Закончив, она вернула стул и ножницы на их привычные места.
После этого, она выдвинула верхний ящик комода и, порывшись в нем, вытащила принадлежащий матери коричневый кожаный ридикюль, в котором хранились утратившие от времени эластичность, когда-то белые, высокие лайковые перчатки, сохранивший французскую роскошь флакон с несколькими каплями сиреневых духов, камею, вырезанную из слоновой кости, с поломанной застежкой, короткое янтарное ожерелье, некогда украшавшее зобатую шею жены генерала Стесселя, приобретенное на распродаже имущества обесчещенного семейства, и тощую пачку писем, накрест перевязанную суровой ниткой. Все вынутое из ридикюля она сунула в верхний ящик комода, а на освободившееся место спрятала, собранные в жгут и завернутые в чистый носовой платок нарезанные металлические полоски.
Она успела умыться, причесаться и переодеться в матроску, прежде чем с огорода вернулась мать.
Стараясь выглядеть спокойной, Александра сообщила матери, что приглашена одним знакомым в кино и вернется не раньше десяти часов вечера. Отказавшись от ужина, спеша поскорее окончить начатое, она только выпила стакан чаю с куском хлеба. Не прося, а будучи уверенной в своем праве на это, она сообщила матери о взятом из комода ридикюле.

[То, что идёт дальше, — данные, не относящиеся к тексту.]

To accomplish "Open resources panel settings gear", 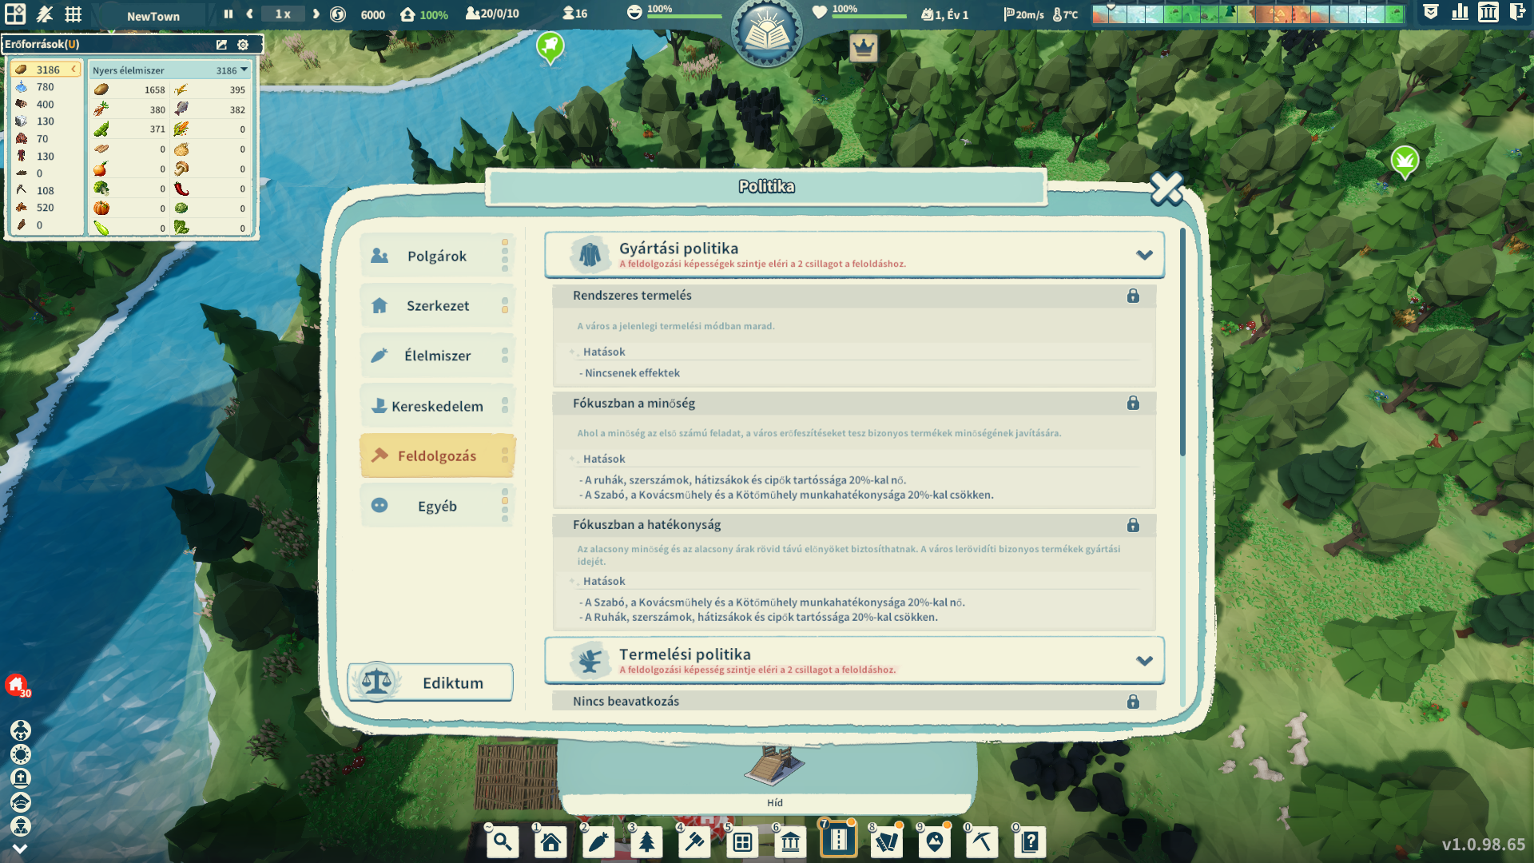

Новость о появлении у дочери первого за десять лет кавалера заметно взволновала Елизавету Лукиничну. Но будучи человеком сдержанным и немногословным, она не стала ничего у нее выпытывать, только окинула дочь придирчивым взглядом, вздохнула и отпустила коротким кивком головы на самую захватывающую, самую азартную и самую рискованную охоту. Оставшись одна, она с чувством помолилась перед иконами, прося для дочери счастья.
Выйдя из дома, Александра поспешила в приемный пункт «Торгсина». Там, волнуясь как будто при сдаче краденого, она подала усатому приемщику свою добычу.
– Что это?
Спросил усатый приемщик в сером жилете, надетом поверх белой рубахи с галстуком, и синих нарукавниках, принимая добычу бывшей гимназистки.
– Серебро.
Стараясь изо всех сил казаться спокойной, ответила она.
Приемщик, не оборачиваясь, через плечо передал полоски стоявшему тут же за прилавком узколицему молодому человеку с косым пробором Рудольфа Валентино в напомаженных волосах, одетому в черный жилет и черные нарукавники поверх белой рубахи с черным галстуком «бантиком», со словами:
– Василий, снеси, пусть проверят.
Валентиновый Василий нырнул с полосками в боковую дверь, а приемщик вновь принялся греметь костяшками счетов, ведя прерванный появлением Александры итог клонящегося к закату дня.
В вынужденном ожидании была унизительная неловкость, за которой не замедлило явиться мутненькое сомнение «А, что если окажется – это не серебро? Вот будет стыдно!»